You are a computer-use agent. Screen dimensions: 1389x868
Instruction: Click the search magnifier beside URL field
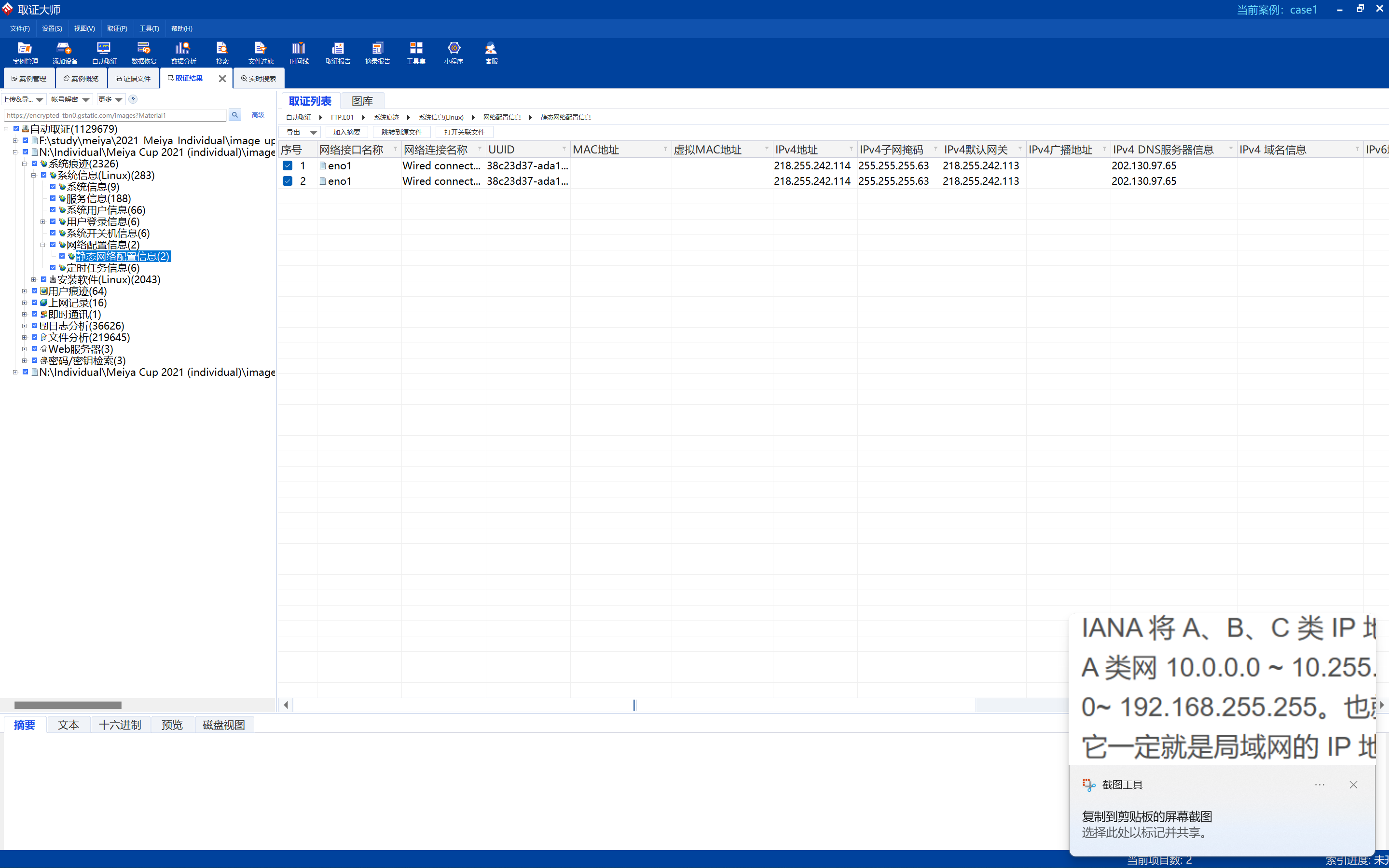tap(235, 115)
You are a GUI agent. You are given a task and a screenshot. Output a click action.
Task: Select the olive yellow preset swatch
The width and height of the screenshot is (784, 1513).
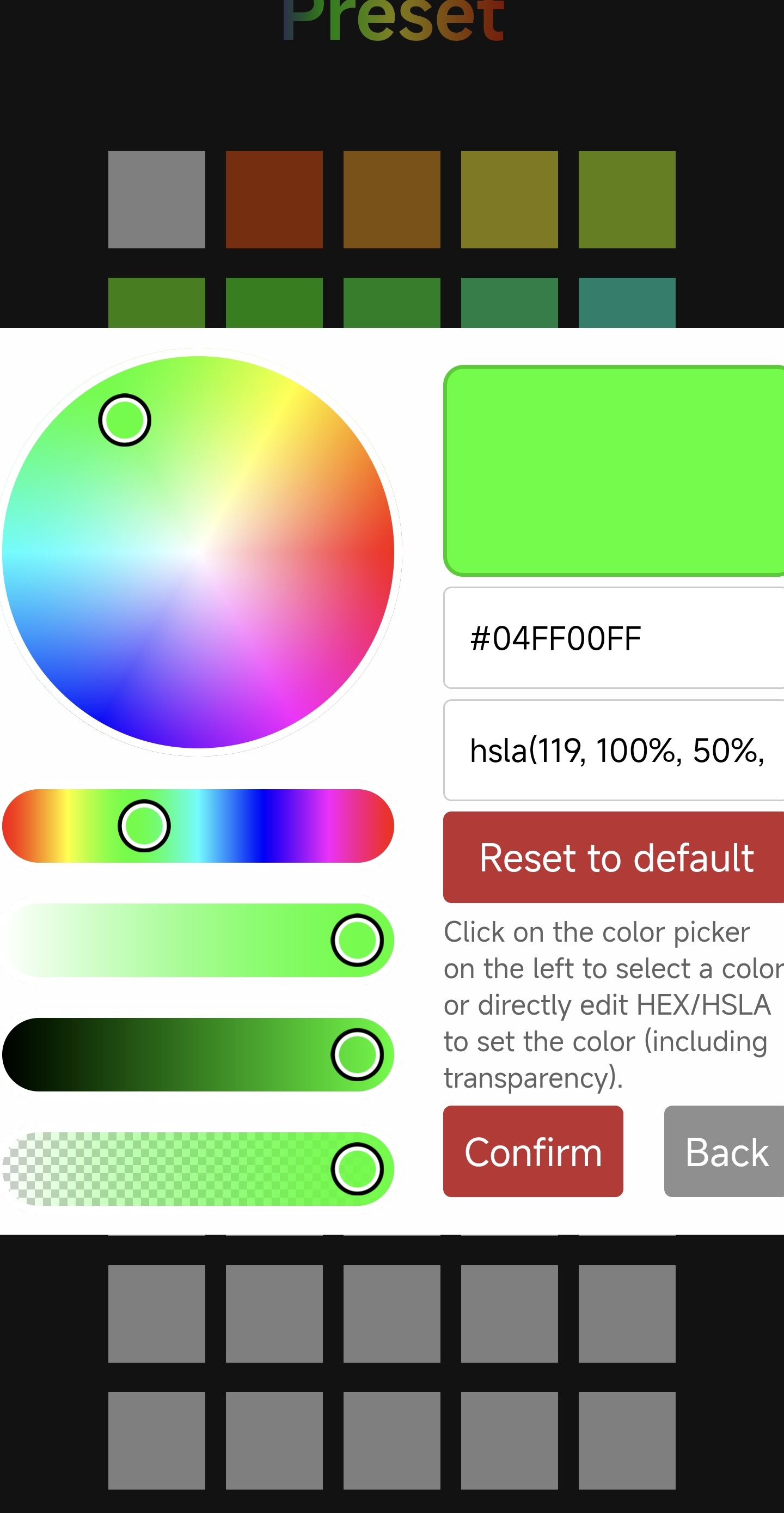point(509,200)
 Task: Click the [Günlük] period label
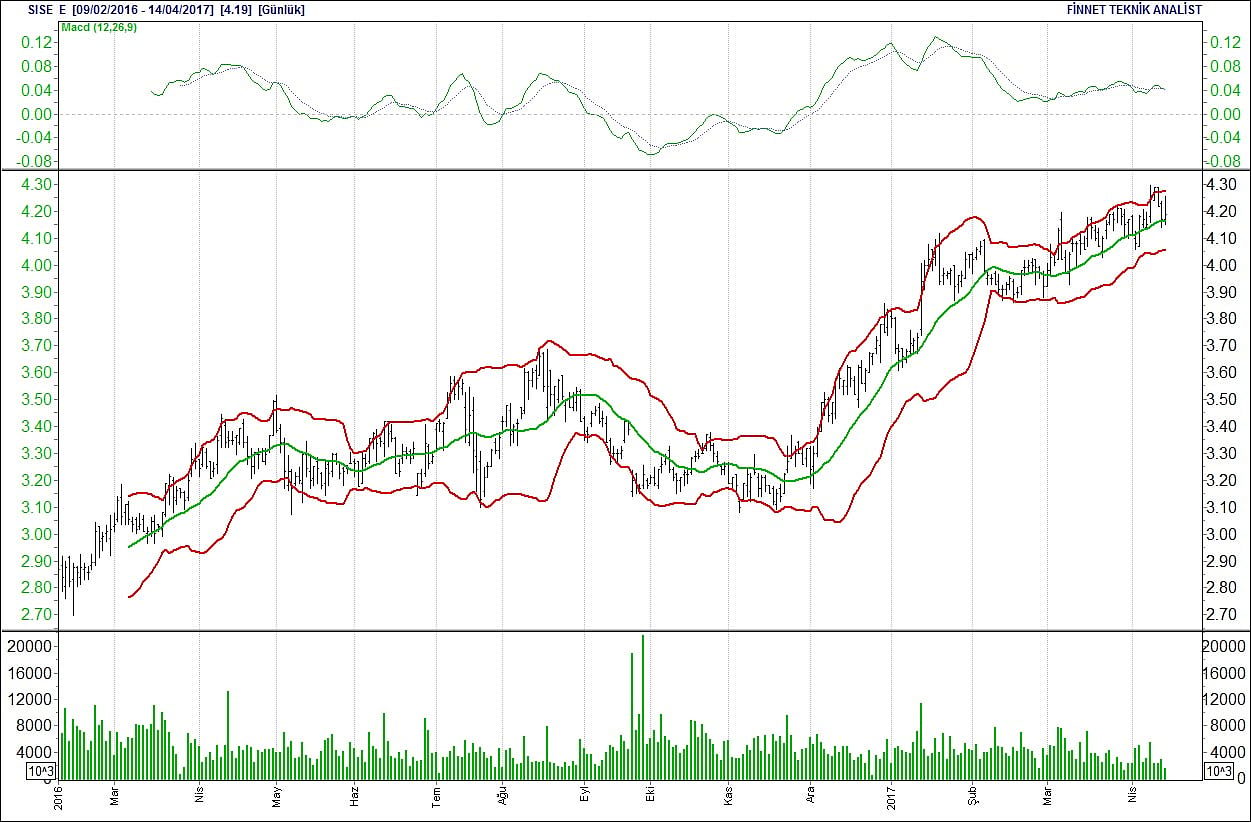(x=281, y=10)
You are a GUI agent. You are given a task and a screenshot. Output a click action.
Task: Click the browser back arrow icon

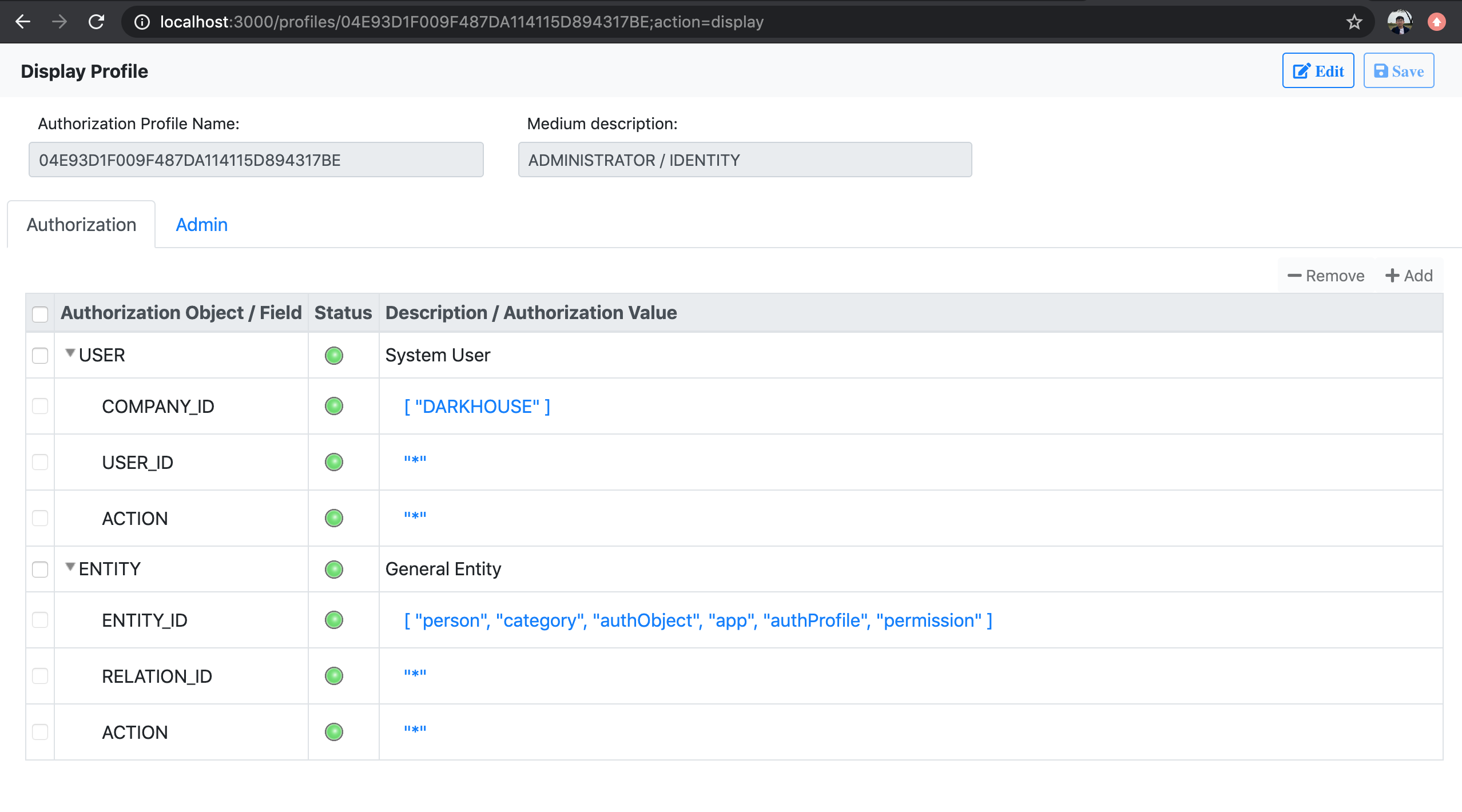pyautogui.click(x=23, y=22)
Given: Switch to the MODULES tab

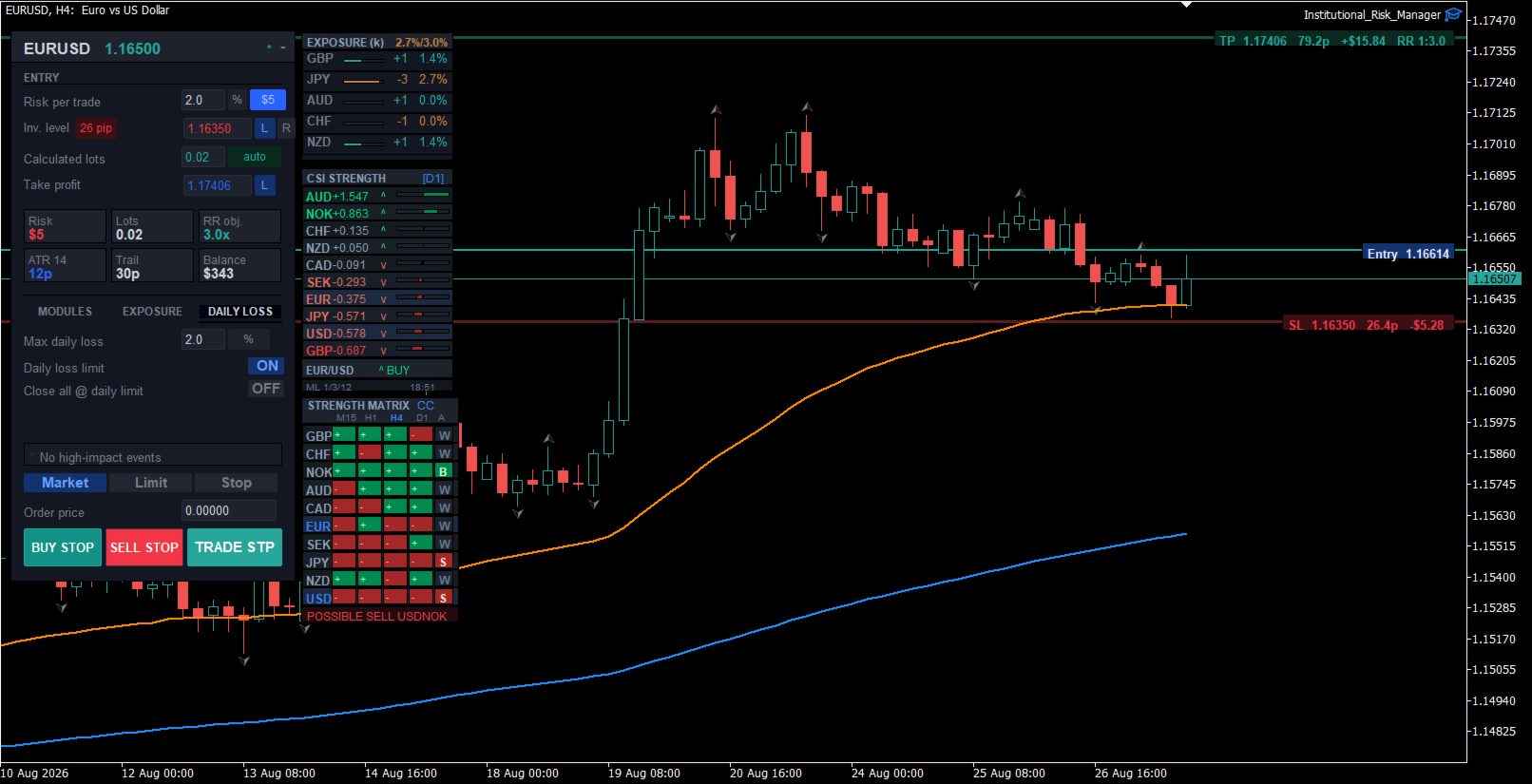Looking at the screenshot, I should click(x=65, y=312).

▶ **Instructions to follow**: Set out all of the rows above as a numbered list with the blank lines dropped. Leave the pictures out of your answer.

▶ **Answer to this task**:
1. You are a computer-use agent. Screen dimensions: 1389x868
2. Instruction: Click the search magnifier beside URL field
3. tap(235, 115)
4. You are a GUI agent. You are given a task and a screenshot. Output a click action.
5. Task: Select the olive yellow preset swatch
6. The width and height of the screenshot is (784, 1513).
7. point(509,200)
8.  Task: Click the [Günlük] period label
9. (x=281, y=10)
10. You are a GUI agent. You are given a task and a screenshot. Output a click action.
11. Task: Click the browser back arrow icon
12. pyautogui.click(x=23, y=22)
13. Given: Switch to the MODULES tab
14. Looking at the screenshot, I should click(x=65, y=312).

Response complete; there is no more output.